The next step is to define the nouns in your database. Yes, that's right; you'll need to break out the English textbooks! No, it's not that bad. Microsoft calls these nouns entities. The easiest way to define an entity (or a noun) in your own mind is to think of things or people that act or are acted on. Let's take an example. If your database tracks shoe sales then a salesperson table will probably have a few nouns you care about, like salesperson_last_name. Another table might contain the inventory of shoes with a noun or two like shoe_model or shoe_style. You've got the idea, salesperson_manager or customer_last_name are good candidates. During this step, you might also want to make a column in your planning spreadsheet (if that's how you're doing your planning) called synonyms. You'll probably notice from your questionnaires that while one user calls a customer a "guest", another calls them a "client". If you cover your bases well, your users won't get the dreaded "I don't have enough information to answer that question" response.

Now you've got the entities, you need to tie them together. These relationships are called phrasings, and there are a few types. The first type of phrasing is called Name/ID. This one's pretty easy; it just says that "Client Names are the Names of Clients." OK, seems obvious to you, but you're smarter than a computer. This phrasing allows the computer to answer questions like "What are the names of the clients?"

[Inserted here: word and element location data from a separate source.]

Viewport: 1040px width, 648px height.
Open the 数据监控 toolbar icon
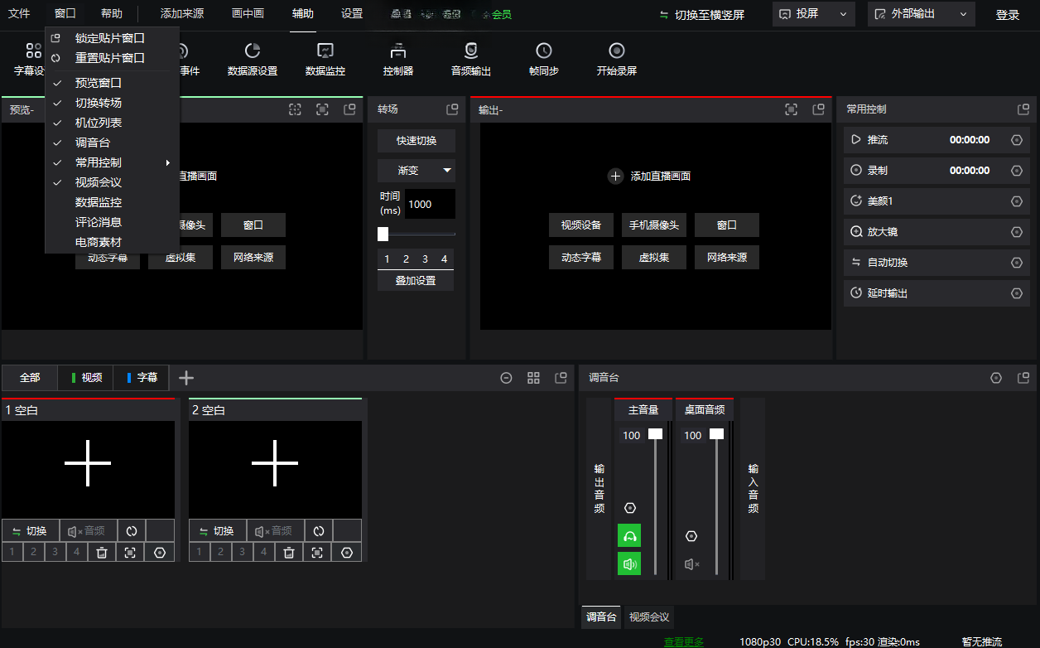point(325,58)
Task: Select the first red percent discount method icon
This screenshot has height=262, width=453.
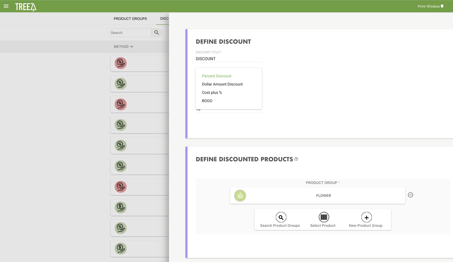Action: click(120, 63)
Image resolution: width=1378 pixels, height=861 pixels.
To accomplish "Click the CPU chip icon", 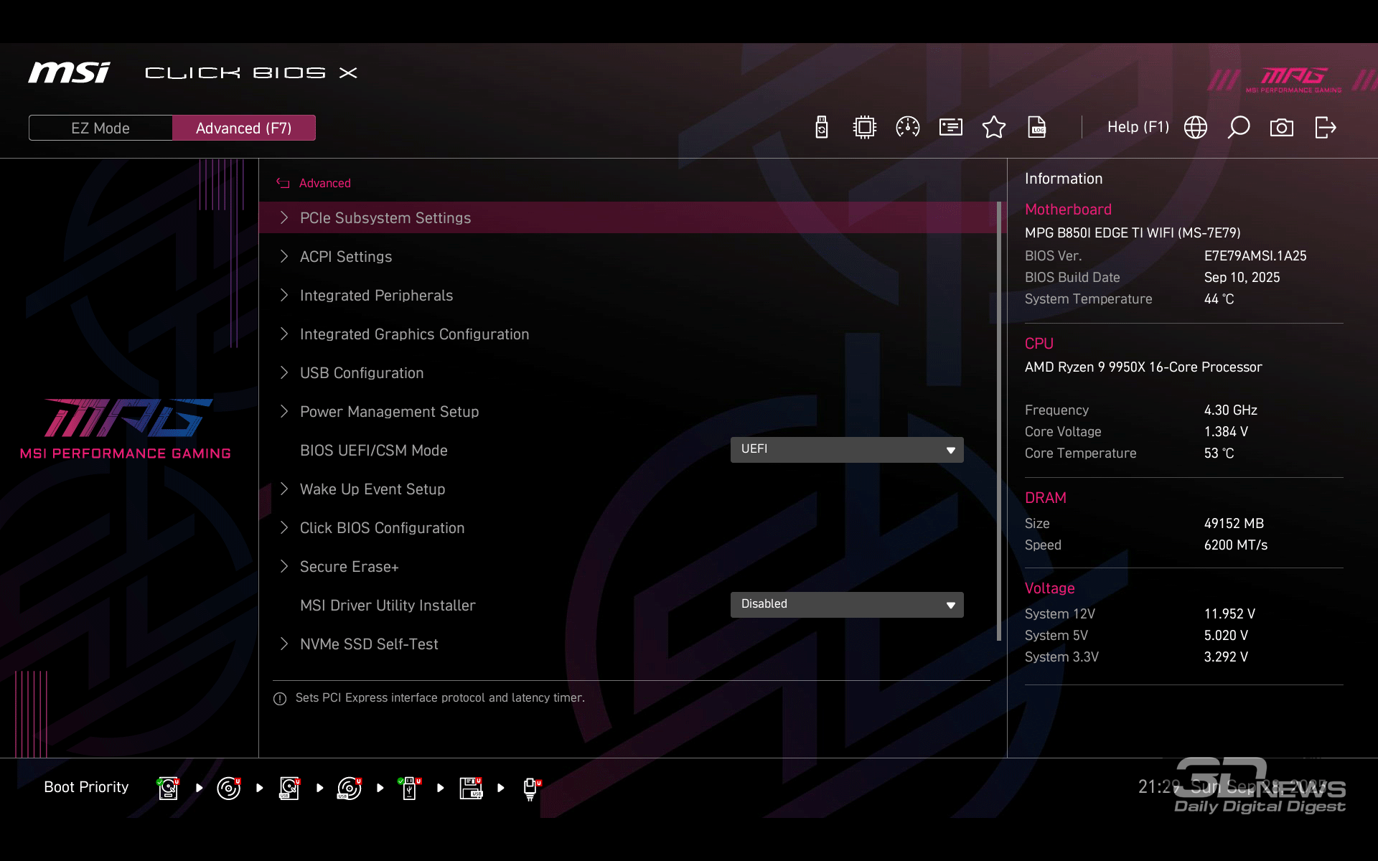I will point(865,128).
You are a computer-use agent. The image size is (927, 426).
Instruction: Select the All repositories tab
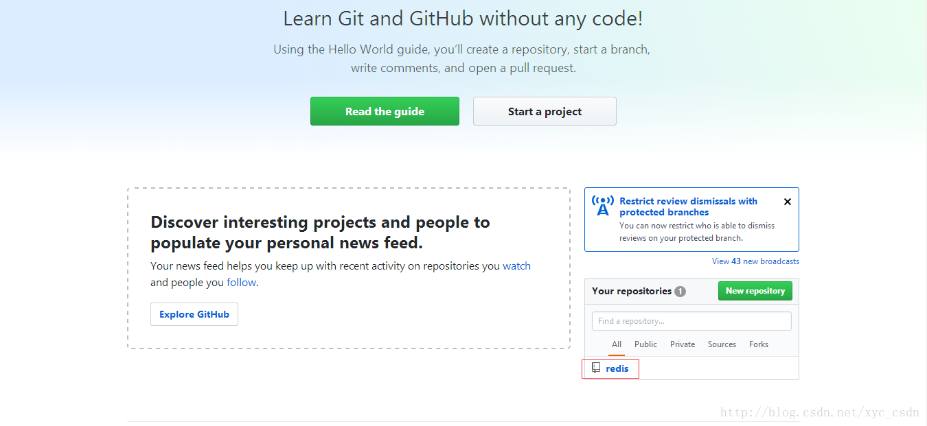click(x=617, y=344)
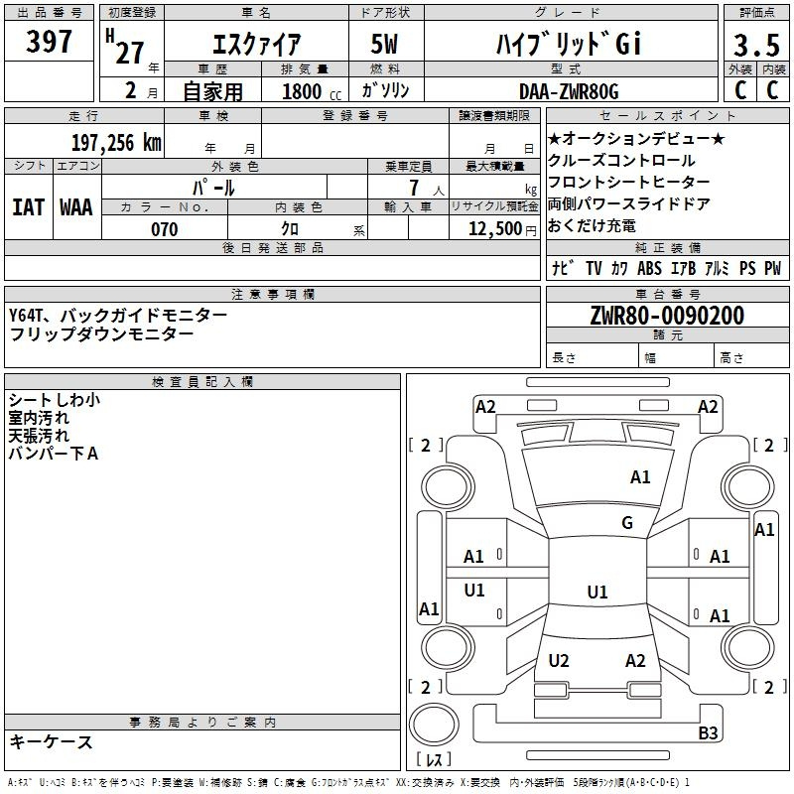Click the ナビ equipment indicator
794x794 pixels.
[561, 268]
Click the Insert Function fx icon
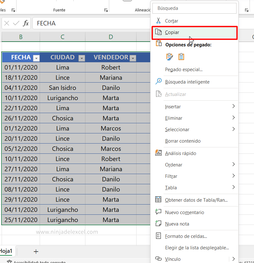Image resolution: width=254 pixels, height=263 pixels. 26,23
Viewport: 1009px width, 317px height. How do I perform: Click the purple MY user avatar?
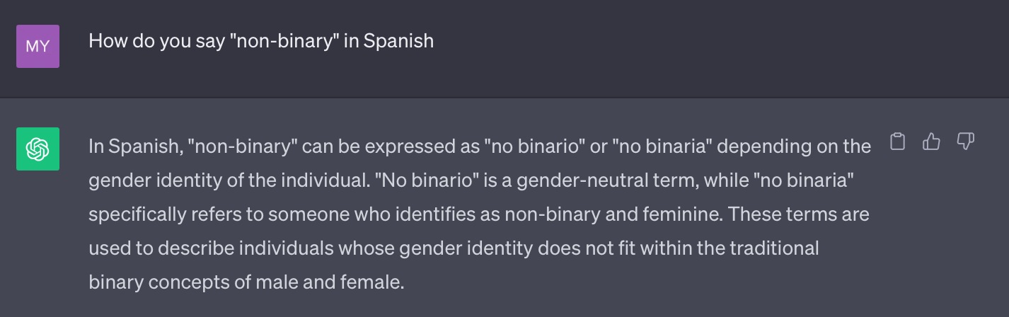(x=38, y=46)
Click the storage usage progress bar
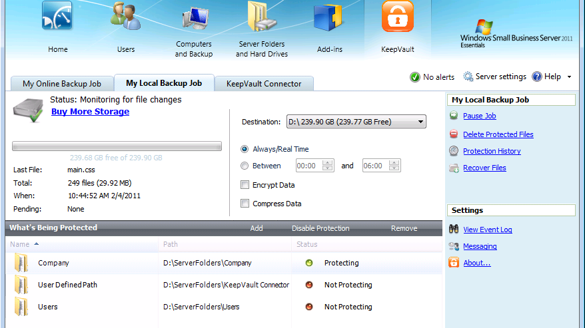Viewport: 585px width, 328px height. coord(117,146)
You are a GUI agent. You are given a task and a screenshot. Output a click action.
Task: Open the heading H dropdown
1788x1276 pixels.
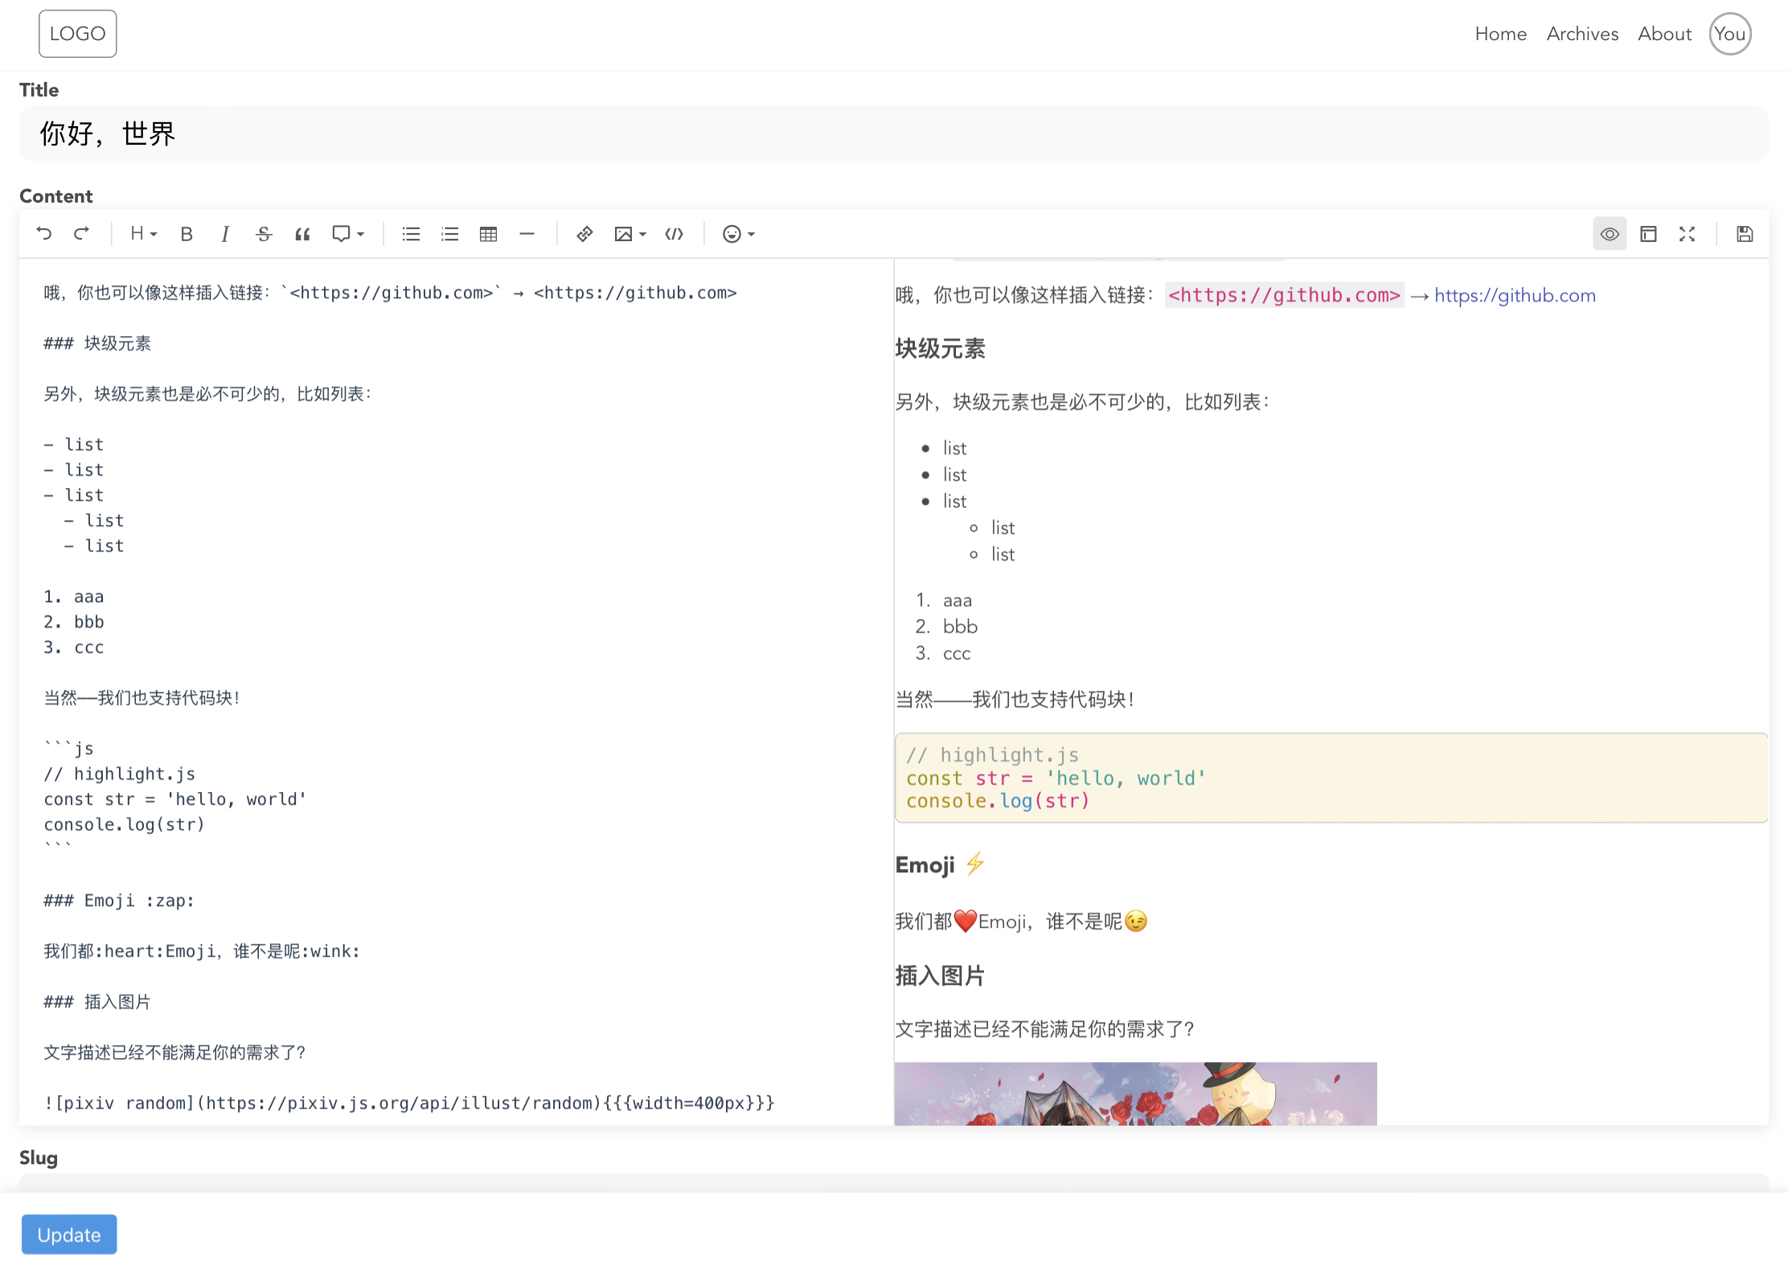[143, 234]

The next phrasing type is the Trait. This type of relationship says that "Clients have Addresses" or some other property an entity has. This lets the computer answer questions like "What is the Client's Address?"

The Preposition phrasing type links entities with other parts of a sentence. Check that handy English book to see some prepositions, but a few good ones are at, after, before, into, out, up, down, and so forth. These questions are the toughest to write, an example might be "Which clients bought red shoes after they bought blue ones?" You may need to experiment a bit to get these right. While they are the most difficult, they are also often the most amazing to your users.

The Subset type of phrasing allows the users to ask questions like "Which of the clients are female?" This question can be answered if your tables track this type of data, of course.

The Adjectives type of phrasing is the one you'll use the most. Adjectives describe or modify a noun. Things like "smart" worker or "big" bag are adjectives. Of course, "expensive" shoes or "good" clients are subjective terms, so you'll want to make sure your users define what these mean. "Good" clients might mean clients that spend 30.00 a month on shoes (30 a month on shoes? What's up with that?).

Verbs are the workhorses of phrasings. You'll spend a lot of time here writing phrases like "a salesperson sells shoes". A verb shows action.

One final type of phrasing is the command. This type of phrasing lets your users update or add data – caution is advised here!

Now that you have your entities, synonyms and relationships defined, you create the project. As I mentioned earlier, I'll go through a step-by-step on this process in another article.

Next develop your questions, which will be used to test your model. Once that's done, categorize them into measurement (how many, how much), general information (who, does, where), and verbs (well, verbs!).

Now you'll implement the physical design of your database to the model of your project. You normally do this in Visual Studio.

Next you implement the client program, using one of the methods I described earlier.

Wait! You're not done – now you refine your model. You can trace the results of the queries to make sure that the users are getting the data they asked for, just the data they asked for and the right data that they asked for. This is called regression testing and is also used after you make changes to your program.

OK – scared yet? Don't be – it may take a little work, but English Query is really a cool tool. Now you can dive in!